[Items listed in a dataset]
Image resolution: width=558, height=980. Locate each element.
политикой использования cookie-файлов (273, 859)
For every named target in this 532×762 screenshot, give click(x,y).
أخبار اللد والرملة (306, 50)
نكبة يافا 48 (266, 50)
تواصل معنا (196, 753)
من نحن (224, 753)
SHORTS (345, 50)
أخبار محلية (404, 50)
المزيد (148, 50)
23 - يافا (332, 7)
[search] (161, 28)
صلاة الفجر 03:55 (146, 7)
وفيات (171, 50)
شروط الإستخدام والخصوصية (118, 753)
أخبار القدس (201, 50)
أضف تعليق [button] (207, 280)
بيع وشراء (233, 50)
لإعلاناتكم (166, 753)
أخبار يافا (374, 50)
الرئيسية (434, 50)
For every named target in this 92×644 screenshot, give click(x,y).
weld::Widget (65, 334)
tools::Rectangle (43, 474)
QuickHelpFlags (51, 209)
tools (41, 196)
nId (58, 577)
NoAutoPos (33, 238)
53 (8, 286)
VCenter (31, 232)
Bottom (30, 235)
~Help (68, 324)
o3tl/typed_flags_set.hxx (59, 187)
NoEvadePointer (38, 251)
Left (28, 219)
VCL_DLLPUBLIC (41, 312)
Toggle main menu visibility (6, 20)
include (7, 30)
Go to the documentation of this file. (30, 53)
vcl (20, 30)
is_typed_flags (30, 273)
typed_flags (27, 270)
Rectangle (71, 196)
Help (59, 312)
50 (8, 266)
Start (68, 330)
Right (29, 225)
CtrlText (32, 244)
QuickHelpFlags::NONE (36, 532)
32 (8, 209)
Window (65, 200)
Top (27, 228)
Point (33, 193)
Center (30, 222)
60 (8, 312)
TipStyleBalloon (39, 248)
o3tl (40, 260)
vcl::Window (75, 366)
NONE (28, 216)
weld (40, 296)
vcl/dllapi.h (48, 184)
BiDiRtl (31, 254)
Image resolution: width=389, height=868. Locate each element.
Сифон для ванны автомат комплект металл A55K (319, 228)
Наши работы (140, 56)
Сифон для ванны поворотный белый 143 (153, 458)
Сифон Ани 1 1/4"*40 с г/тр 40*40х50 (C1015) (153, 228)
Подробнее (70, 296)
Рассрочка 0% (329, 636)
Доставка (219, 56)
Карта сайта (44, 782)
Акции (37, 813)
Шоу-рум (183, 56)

EXERCISE DIRECTIONS → Please write out every row above again, word for word and character for character.

ANSWER IN FULL →
Image resolution: width=558, height=980. Locate each element.
политикой использования cookie-файлов (273, 859)
For every named target in this 532×762 screenshot, give click(x,y).
أخبار اللد والرملة (306, 50)
نكبة يافا 48 (266, 50)
تواصل معنا (196, 753)
من نحن (224, 753)
SHORTS (345, 50)
أخبار محلية (404, 50)
المزيد (148, 50)
23 - يافا (332, 7)
[search] (161, 28)
صلاة الفجر 03:55 (146, 7)
وفيات (171, 50)
شروط الإستخدام والخصوصية (118, 753)
أخبار القدس (201, 50)
أضف تعليق [button] (207, 280)
بيع وشراء (233, 50)
لإعلاناتكم (166, 753)
أخبار يافا (374, 50)
الرئيسية (434, 50)
For every named target in this 92×644 screenshot, give click(x,y).
weld::Widget (65, 334)
tools::Rectangle (43, 474)
QuickHelpFlags (51, 209)
tools (41, 196)
nId (58, 577)
NoAutoPos (33, 238)
53 (8, 286)
VCenter (31, 232)
Bottom (30, 235)
~Help (68, 324)
o3tl/typed_flags_set.hxx (59, 187)
NoEvadePointer (38, 251)
Left (28, 219)
VCL_DLLPUBLIC (41, 312)
Toggle main menu visibility (6, 20)
include (7, 30)
Go to the documentation of this file. (30, 53)
vcl (20, 30)
is_typed_flags (30, 273)
typed_flags (27, 270)
Rectangle (71, 196)
Help (59, 312)
50 (8, 266)
Start (68, 330)
Right (29, 225)
CtrlText (32, 244)
QuickHelpFlags::NONE (36, 532)
32 (8, 209)
Window (65, 200)
Top (27, 228)
Point (33, 193)
Center (30, 222)
60 (8, 312)
TipStyleBalloon (39, 248)
o3tl (40, 260)
vcl::Window (75, 366)
NONE (28, 216)
weld (40, 296)
vcl/dllapi.h (48, 184)
BiDiRtl (31, 254)
Image resolution: width=389, height=868. Locate each element.
Сифон для ванны автомат комплект металл A55K (319, 228)
Наши работы (140, 56)
Сифон для ванны поворотный белый 143 (153, 458)
Сифон Ани 1 1/4"*40 с г/тр 40*40х50 (C1015) (153, 228)
Подробнее (70, 296)
Рассрочка 0% (329, 636)
Доставка (219, 56)
Карта сайта (44, 782)
Акции (37, 813)
Шоу-рум (183, 56)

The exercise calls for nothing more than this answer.